In any case, it was that "classic" Monroe band that set bluegrass music apart from the slower, lower-pitched country recordings that proceeded it. Within a year or two, other young groups followed in the Blue Grass Boys' footsteps, gradually building up a constellation of stars, up to the present day's Allison Krauss, Ricky Skaggs, Ralph Stanley, Del McCoury and Rhonda Vincent.

In our hypothetical court of opinion, advocates often arise to state which additions or variations exclude certain performances from being bluegrass. Elements likely to bring the statement, "That ain't bluegrass," include:

— Any performance that uses electric instruments.

— Any band that features percussion. The downbeat of the bass and rhythm guitar, the answering backbeat "chop" of the mandolin, and the long stream of banjo rolls is plenty rhythmic enough, goes this line of thinking.

— Any material that strays too far from the basic canon of bluegrass songs and musical feels. Founders like Monroe, the Stanley Brothers and Lester Flatt & Earl Scruggs left hundreds of great tunes, and people continue to write new songs that don't stray too far from the farm and the fields. So why, someone from this mindset might ask, would a band go and record a bunch of songs by the Moody Blues, or any of them rock 'n' rollers?

— Instrumental solos that venture too far from a song's melody or from traditional country and/or blues tonalities. This is sometimes called "wild" fiddling, or whatever. A player who takes a "wild" solo on a gospel tune is particularly likely to get the disapproving "death stare" from another musician or audience member.

— Any performance without a five-string banjo played Scruggs-style. This gets back to the question of Monroe's primacy, versus the distinctive Scruggs banjo sound, in defining bluegrass.

This month's convention in Raleigh will draw bands and performers who violate each of these supposed guidelines, and make rousing music while doing so.

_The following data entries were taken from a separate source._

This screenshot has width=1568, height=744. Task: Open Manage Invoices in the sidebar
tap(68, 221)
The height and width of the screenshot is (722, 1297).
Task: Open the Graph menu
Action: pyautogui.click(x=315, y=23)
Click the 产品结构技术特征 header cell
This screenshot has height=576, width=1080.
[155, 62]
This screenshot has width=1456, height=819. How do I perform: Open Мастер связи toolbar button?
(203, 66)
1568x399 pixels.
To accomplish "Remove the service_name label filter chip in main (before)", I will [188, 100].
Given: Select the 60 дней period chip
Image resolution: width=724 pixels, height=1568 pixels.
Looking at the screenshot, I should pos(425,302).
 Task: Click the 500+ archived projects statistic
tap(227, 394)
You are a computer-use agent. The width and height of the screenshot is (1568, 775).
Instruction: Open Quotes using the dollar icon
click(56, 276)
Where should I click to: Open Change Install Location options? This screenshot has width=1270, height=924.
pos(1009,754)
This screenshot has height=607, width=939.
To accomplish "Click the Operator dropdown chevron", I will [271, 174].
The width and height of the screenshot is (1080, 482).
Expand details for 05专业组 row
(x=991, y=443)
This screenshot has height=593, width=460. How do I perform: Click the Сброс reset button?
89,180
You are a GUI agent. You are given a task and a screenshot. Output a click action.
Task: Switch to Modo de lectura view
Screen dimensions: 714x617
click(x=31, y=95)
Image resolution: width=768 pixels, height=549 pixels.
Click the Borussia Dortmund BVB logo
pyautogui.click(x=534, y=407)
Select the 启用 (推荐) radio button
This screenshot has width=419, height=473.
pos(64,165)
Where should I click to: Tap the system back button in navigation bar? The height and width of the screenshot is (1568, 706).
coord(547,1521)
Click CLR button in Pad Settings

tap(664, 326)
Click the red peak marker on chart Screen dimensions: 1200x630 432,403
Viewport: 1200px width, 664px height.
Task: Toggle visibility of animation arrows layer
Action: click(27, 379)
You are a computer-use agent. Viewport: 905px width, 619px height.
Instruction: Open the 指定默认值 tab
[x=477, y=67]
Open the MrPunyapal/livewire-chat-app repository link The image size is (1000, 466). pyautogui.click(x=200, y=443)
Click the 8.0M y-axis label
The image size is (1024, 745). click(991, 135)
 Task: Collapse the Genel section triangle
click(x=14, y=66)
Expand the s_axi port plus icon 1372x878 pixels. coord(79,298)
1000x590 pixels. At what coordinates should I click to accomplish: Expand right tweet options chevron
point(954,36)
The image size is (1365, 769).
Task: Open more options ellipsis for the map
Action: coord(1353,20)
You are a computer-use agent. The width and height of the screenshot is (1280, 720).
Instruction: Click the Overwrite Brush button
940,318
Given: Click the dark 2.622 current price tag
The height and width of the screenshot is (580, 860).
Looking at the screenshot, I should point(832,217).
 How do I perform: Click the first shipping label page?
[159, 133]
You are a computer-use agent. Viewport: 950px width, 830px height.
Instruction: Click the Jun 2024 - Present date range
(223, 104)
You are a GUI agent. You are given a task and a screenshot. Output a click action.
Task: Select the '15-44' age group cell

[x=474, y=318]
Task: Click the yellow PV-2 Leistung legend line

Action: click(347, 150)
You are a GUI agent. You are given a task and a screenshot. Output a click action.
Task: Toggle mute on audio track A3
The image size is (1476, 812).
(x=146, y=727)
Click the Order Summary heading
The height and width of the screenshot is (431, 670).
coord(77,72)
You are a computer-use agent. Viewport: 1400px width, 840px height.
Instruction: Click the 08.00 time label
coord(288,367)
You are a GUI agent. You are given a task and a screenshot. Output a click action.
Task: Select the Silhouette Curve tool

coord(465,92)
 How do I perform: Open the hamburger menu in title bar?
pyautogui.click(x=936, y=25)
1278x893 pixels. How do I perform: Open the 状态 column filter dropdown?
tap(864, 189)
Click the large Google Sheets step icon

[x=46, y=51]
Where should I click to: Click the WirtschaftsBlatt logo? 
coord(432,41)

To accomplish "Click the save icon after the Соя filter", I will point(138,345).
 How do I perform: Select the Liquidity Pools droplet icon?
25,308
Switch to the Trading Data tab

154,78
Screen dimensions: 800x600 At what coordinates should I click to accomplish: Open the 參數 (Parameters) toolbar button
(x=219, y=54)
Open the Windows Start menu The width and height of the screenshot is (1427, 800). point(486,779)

Rising stars the Steep Canyon Rangers (www.steepcanyon.com) use percussion on nearly every track of their adventurous new album, "Tell the Ones I Love," which contains hints of performers from the Eagles to Cab Calloway. It's music like this, with its youthful drive and freewheeling improvisation, that keeps new fans thronging to bluegrass who previously grooved to jam-band music, reggae or other styles.

However, the Rangers, who got started in nearby Chapel Hill, N.C., have achieved their greatest profile in performances with Steve Martin, the world-famous actor and comedian who is a bluegrass banjo player and major Scruggs acolyte.

I'm a musical omnivore who enjoys styles from all over the spectrum. And I like many of the offshoots that bluegrass has produced. But as far as "real" bluegrass goes, my strong preference goes to the original sounds: the Stanley Brothers musically describing "How Mountain Gals Can Love," Lester and Earl recalling the "Little Cabin Home on the Hill" or Monroe himself revealing his lonesome soul in "Memories of Mother and Dad."

So it is, that in the case before this court, the verdict is clear: "The Monroe-Flatt-Scruggs-Stanleys style rules and, if there's no banjo, it ain't bluegrass."

The jurors are excused. The bailiff will clear the courtroom.

And may God bless bluegrass music.

Thomas Goldsmith is the author of "The Bluegrass Reader," University of Illinois Press, 2004, and a winner that year of the International Bluegrass Music Association's Print Personality of the Year award.